Yes. So in terms of your margin question, Kate, so as I mentioned earlier, I'm expecting that the margin guidance for the year will be in the upper end of the 31% and that's due to the fact that the gross margin, I still expect that the gross margin will be for the year flattish compared to last year.

In terms of our cost development into our fourth quarter and we are going to increase our cost run rate from Q3 into Q4 because we have initiated a number of investments. We have started to close open positions especially in urology.

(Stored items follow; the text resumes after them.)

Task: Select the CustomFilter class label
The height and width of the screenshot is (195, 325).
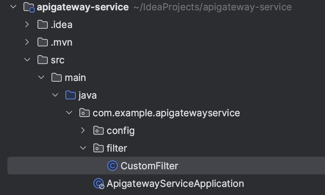Action: click(149, 166)
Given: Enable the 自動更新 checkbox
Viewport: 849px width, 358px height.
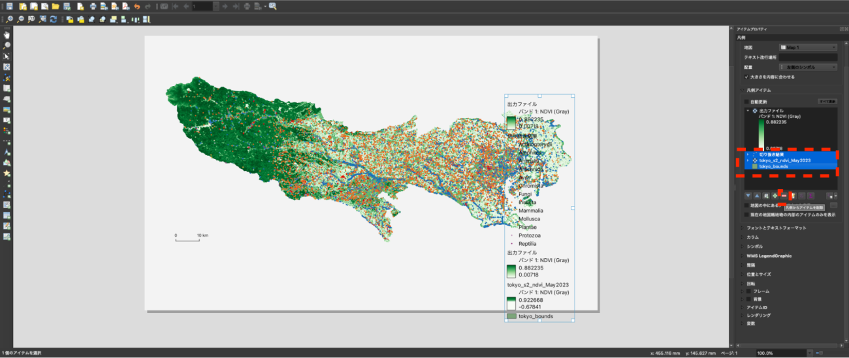Looking at the screenshot, I should (747, 102).
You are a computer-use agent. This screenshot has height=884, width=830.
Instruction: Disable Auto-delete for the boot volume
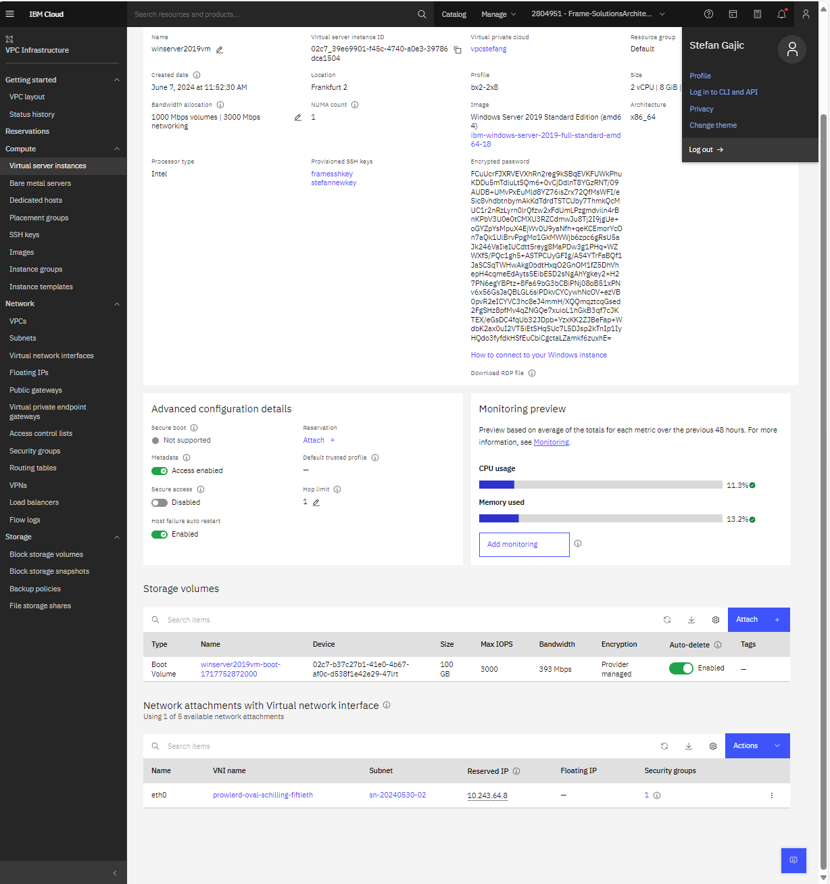[x=681, y=668]
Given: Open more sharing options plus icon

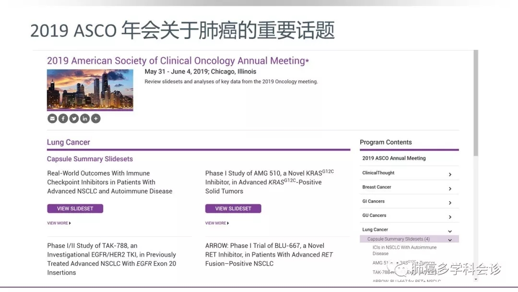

What net-net we are expecting for the year the EBIT margin to be in the upper end of the around 31% EBIT margin guidance I gave earlier.

KateKalashnikova

Okay. So 31% is the floor.

AndersSkovgaard

It was, as I said earlier we are guiding around 31% EBIT margin guidance and I expect to be in the upper end of that. So above the 31.0.

Operator

Our next question comes from the line of angry Henrik Ingman of ABG. Please go ahead.

Your line is open

UnidentifiedAnalyst

It's Hi. [Indiscernible] Thanks.

Hi, thanks for taking my questions here towards the end. Just a quick ones, can you say a little more about the feedback you have had from the premiere to grow the account?

You're saying you've started to convert some wins despite not being able to see people physically. And then secondly have you seen any relief of pressure on the wage inflation and in general on you can say the external need for workforce down in Hungary, and now as the COVID situation so overall?

Thanks.

KristianVillumsen

Thank you. The first question on premiere, we've we started working with accounts that we already had lined up before the final contract.

And I'm very happy to say that we've also seen the first conversions. The way we work with the front line is basically as a pipeline of commercial opportunities and the discussion that we have with the US team is watch the shape of the pipeline from initial discovery all the way through contract finalization to pull through.

And the pipeline looks healthy and we've managed to find a way to do a virtual in-servicing and have gotten started. But I don't want to provide an impression that this is as good as having people back in the field full-time, it's not, but things are happening which is encouraging.

When it comes to Hungary waging inflation, we are moderately optimistic that with the current environment the wage inflation numbers will come down, but we'll see how things pan out over the coming quarters but we're moderately optimistic that the pressure is -- the top of the pressure is going to be taken off.

UnidentifiedAnalyst

And you still have the same amount of Ukrainians working for you down there right now.

KristianVillumsen

Yes more or less.

KristianVillumsen

I want to say we have time for one more question and then we'll have to terminate the call. We're moving on to our next meeting.

Operator

Our final question comes from the line of David Adlington with JP Morgan. Please go ahead.

Your line is open.

DavidAdlington

Hey, guys. Thanks for the question.

Most have been answered but just maybe one final one on pricing. We've seen some companies start to talk about potential increased pricing pressure as we come through the other side of COVID.

Just wondered if you're seeing any early indications of that either by geography or by business line? Thanks.

AndersSkovgaard

Yes. So thanks for that question, David.

As you know, this year we have been quite significantly impacted by the health care reform in France. And also a little bit in some other European markets.

With the knowledge we have today, we don't see any big reforms coming up into next financial year. So at least that is going to have a positive impact compared to 2019/20 with the knowledge we have today.

Kristian Villumsen

With that, ladies and gentlemen, we're concluding today's call. Thank you for participating.

And we look forward to seeing many of you either live or on video calls over the coming weeks. Take care.